§ Given task: Copy the listing below without any changes, from the line containing "Click the red 종료 end meeting button" up to and including the line containing "click(x=1305, y=511)".
>> start Given data
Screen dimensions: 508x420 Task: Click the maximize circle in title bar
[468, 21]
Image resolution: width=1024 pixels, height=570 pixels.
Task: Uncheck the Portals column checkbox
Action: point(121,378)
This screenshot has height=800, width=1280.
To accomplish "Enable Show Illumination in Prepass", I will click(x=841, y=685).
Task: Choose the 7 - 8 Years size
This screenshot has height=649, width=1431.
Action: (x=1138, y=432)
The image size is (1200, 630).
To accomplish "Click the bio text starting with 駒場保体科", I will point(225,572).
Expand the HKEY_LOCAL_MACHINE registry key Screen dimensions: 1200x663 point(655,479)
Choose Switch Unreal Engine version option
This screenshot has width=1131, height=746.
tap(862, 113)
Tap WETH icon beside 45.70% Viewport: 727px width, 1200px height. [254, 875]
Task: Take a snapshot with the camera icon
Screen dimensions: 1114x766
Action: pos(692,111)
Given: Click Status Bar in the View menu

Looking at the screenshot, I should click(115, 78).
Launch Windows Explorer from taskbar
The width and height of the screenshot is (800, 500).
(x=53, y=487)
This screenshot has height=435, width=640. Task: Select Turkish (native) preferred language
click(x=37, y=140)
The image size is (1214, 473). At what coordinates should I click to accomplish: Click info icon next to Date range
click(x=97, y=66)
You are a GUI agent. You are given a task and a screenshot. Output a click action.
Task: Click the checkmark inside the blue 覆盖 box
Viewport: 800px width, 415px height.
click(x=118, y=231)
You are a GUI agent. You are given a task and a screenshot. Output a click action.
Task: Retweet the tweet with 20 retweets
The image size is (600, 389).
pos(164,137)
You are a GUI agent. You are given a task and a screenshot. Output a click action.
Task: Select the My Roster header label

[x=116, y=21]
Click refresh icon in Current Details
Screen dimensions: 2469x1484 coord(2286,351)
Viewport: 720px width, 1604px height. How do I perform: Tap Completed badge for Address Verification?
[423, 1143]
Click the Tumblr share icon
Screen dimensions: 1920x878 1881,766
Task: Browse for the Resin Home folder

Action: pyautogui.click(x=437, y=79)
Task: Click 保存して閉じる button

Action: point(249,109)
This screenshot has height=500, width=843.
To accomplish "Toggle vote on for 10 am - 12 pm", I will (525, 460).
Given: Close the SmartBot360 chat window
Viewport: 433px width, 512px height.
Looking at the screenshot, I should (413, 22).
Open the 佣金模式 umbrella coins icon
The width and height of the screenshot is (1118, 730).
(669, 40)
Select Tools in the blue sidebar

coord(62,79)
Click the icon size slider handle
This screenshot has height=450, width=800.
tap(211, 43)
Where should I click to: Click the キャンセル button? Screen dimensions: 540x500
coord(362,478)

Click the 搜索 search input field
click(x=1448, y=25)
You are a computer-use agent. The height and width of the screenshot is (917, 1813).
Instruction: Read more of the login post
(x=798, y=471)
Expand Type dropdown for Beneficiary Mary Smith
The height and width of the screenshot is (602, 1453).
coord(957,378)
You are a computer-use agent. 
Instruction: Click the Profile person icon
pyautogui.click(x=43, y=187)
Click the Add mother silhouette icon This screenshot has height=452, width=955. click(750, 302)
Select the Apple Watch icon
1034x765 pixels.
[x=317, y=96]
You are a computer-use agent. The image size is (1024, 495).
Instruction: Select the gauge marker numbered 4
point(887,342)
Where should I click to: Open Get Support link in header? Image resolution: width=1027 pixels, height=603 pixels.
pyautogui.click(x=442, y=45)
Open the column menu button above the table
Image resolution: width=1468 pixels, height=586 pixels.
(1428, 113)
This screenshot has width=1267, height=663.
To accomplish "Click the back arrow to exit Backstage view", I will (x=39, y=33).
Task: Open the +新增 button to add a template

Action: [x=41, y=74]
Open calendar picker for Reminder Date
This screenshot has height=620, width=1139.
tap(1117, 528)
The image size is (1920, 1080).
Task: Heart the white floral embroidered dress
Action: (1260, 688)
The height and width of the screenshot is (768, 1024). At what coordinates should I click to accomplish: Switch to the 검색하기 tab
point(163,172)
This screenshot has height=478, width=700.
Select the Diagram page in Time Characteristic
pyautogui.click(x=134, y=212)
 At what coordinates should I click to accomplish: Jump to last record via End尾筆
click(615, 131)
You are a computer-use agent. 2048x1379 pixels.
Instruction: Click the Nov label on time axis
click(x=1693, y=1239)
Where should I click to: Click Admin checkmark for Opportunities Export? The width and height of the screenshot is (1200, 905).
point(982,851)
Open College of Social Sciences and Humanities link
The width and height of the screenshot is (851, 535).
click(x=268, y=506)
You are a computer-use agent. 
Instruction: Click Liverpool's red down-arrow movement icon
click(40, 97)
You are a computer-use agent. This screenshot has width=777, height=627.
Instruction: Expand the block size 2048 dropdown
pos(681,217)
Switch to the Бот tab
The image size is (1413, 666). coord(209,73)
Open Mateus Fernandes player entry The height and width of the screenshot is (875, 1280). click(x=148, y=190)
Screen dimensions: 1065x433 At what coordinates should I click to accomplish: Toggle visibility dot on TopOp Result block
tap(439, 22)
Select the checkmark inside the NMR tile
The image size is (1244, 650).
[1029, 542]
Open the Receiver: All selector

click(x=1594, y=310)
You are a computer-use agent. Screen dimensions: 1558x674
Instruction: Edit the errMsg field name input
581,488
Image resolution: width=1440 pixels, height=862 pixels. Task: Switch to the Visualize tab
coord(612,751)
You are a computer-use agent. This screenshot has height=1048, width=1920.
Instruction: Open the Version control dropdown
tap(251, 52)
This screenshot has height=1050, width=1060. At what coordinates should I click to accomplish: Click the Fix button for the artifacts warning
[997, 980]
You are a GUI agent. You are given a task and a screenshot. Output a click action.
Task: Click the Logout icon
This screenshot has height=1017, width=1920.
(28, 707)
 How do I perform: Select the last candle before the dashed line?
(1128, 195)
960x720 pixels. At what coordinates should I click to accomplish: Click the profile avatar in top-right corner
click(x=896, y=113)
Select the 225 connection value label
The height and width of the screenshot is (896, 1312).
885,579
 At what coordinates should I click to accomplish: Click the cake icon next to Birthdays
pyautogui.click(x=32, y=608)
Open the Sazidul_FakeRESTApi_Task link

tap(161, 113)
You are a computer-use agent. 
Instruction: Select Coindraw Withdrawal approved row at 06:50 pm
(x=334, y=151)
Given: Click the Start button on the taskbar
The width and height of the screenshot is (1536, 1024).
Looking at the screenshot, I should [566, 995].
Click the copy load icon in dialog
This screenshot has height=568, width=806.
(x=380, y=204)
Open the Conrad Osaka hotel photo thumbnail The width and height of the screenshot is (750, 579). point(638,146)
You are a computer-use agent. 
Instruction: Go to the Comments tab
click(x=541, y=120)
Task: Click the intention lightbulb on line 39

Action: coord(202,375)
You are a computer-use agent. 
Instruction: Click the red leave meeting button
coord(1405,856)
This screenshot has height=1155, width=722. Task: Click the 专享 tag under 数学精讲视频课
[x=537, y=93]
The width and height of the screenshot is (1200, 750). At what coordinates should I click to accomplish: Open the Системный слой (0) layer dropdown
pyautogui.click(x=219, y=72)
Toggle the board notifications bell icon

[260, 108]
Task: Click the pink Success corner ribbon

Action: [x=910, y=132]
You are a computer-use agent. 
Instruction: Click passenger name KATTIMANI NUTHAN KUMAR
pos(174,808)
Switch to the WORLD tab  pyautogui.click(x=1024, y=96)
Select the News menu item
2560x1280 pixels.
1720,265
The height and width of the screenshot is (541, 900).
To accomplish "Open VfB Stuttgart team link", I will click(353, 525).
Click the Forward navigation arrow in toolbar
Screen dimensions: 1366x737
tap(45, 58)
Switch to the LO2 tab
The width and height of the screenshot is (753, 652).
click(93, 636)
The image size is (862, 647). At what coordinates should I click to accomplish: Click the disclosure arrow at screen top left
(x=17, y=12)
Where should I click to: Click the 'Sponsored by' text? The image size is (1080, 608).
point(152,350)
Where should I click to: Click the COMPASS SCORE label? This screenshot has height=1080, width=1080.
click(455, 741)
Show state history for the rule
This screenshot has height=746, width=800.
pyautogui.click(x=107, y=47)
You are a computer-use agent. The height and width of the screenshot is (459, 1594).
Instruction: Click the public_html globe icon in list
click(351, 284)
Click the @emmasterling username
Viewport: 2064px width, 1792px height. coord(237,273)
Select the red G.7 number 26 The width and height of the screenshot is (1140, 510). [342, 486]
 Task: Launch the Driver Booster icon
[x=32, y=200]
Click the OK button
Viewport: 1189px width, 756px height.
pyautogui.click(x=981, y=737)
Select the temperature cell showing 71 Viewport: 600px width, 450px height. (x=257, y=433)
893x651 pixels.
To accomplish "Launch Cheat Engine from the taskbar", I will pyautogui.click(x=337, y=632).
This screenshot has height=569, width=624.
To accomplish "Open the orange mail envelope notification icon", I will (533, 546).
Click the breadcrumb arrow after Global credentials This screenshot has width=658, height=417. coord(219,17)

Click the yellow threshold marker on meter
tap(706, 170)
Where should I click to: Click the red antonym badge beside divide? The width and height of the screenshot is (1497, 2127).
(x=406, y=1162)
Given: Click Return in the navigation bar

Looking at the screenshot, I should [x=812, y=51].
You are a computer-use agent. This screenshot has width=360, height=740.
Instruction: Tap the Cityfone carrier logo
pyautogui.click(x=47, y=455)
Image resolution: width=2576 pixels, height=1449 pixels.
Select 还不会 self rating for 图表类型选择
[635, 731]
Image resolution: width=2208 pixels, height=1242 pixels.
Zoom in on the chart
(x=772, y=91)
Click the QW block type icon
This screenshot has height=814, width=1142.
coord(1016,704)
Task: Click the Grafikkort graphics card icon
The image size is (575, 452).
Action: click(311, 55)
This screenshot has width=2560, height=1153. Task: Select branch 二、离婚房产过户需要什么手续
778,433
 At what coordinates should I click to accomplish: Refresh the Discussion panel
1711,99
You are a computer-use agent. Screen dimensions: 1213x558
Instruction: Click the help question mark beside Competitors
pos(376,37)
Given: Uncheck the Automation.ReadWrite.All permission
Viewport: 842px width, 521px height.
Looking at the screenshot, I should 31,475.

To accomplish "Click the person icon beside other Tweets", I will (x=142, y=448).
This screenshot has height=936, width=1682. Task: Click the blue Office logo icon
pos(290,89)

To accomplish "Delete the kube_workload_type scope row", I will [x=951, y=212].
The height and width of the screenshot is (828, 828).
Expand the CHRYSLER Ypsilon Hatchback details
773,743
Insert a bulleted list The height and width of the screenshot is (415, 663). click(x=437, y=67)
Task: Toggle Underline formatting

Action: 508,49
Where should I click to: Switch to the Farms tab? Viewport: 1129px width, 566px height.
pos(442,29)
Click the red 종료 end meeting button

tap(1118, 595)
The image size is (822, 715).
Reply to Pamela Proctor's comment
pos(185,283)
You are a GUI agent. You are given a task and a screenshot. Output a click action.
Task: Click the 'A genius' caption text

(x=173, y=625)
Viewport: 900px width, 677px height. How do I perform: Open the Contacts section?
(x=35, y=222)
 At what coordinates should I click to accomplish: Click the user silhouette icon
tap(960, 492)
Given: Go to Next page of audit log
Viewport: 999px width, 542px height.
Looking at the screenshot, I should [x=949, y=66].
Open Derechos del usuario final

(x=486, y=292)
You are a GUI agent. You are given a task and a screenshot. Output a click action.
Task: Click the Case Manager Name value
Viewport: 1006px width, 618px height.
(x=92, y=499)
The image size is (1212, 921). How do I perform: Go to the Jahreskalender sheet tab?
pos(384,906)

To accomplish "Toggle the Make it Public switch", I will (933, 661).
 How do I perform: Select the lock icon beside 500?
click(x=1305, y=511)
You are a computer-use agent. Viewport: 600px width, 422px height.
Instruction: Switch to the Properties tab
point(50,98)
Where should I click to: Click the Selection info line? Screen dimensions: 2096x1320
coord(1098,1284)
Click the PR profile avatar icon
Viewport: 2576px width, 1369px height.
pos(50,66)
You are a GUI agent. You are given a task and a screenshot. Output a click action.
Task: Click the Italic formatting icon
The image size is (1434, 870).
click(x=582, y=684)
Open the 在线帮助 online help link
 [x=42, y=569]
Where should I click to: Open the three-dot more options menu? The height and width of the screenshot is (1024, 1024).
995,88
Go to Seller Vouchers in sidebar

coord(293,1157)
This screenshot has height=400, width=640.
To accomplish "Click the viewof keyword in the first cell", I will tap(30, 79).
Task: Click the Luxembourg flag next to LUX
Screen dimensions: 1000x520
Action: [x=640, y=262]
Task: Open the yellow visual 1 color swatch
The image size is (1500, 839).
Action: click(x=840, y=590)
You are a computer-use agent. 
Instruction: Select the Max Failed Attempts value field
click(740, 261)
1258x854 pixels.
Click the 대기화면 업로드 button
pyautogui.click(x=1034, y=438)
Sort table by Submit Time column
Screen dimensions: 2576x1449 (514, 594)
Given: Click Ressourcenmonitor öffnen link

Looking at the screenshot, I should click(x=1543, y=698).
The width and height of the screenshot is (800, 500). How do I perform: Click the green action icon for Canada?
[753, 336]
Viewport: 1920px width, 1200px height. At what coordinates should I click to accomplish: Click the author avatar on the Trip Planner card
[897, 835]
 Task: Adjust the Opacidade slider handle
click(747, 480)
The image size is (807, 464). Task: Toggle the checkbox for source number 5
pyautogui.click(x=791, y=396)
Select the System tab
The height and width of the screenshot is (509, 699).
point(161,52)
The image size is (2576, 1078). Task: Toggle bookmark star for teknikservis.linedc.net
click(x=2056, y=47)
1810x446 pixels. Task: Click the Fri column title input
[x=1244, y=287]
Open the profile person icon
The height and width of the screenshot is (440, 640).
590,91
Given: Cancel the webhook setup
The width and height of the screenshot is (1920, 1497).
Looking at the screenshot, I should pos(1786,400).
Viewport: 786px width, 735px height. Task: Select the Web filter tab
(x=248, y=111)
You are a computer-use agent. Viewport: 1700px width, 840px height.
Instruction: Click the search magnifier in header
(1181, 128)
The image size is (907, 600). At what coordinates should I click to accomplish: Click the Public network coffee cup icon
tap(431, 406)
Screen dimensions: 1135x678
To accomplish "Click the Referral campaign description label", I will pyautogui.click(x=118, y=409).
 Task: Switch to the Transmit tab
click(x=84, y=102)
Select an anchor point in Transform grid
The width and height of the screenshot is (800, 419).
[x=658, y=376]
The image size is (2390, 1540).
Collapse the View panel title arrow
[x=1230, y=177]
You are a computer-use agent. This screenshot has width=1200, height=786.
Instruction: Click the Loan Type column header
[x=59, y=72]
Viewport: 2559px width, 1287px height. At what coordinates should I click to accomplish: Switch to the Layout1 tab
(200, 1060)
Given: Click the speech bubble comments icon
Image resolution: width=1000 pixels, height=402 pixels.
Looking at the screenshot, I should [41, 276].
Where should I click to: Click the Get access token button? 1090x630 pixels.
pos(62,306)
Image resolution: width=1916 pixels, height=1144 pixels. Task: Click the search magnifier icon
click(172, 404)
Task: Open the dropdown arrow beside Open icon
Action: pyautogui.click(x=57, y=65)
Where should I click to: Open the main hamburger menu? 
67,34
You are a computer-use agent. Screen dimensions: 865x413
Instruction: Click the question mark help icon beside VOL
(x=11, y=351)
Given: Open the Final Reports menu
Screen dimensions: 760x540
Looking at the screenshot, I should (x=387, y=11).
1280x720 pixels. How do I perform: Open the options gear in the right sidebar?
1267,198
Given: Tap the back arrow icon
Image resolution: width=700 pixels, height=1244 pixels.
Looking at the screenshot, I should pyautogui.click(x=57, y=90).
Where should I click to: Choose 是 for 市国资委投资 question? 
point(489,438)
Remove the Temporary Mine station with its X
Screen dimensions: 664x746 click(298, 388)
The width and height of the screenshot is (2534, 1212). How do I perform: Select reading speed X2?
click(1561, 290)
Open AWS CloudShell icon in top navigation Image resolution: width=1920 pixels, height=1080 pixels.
>> end Given data
§ Task solution:
Click the red 종료 end meeting button

tap(1118, 595)
The image size is (822, 715).
Reply to Pamela Proctor's comment
pos(185,283)
You are a GUI agent. You are given a task and a screenshot. Output a click action.
Task: Click the 'A genius' caption text

(x=173, y=625)
Viewport: 900px width, 677px height. How do I perform: Open the Contacts section?
(x=35, y=222)
 At what coordinates should I click to accomplish: Click the user silhouette icon
tap(960, 492)
Given: Go to Next page of audit log
Viewport: 999px width, 542px height.
Looking at the screenshot, I should [x=949, y=66].
Open Derechos del usuario final

(x=486, y=292)
You are a GUI agent. You are given a task and a screenshot. Output a click action.
Task: Click the Case Manager Name value
Viewport: 1006px width, 618px height.
(x=92, y=499)
The image size is (1212, 921). How do I perform: Go to the Jahreskalender sheet tab?
pos(384,906)

To accomplish "Toggle the Make it Public switch", I will (933, 661).
 How do I perform: Select the lock icon beside 500?
click(x=1305, y=511)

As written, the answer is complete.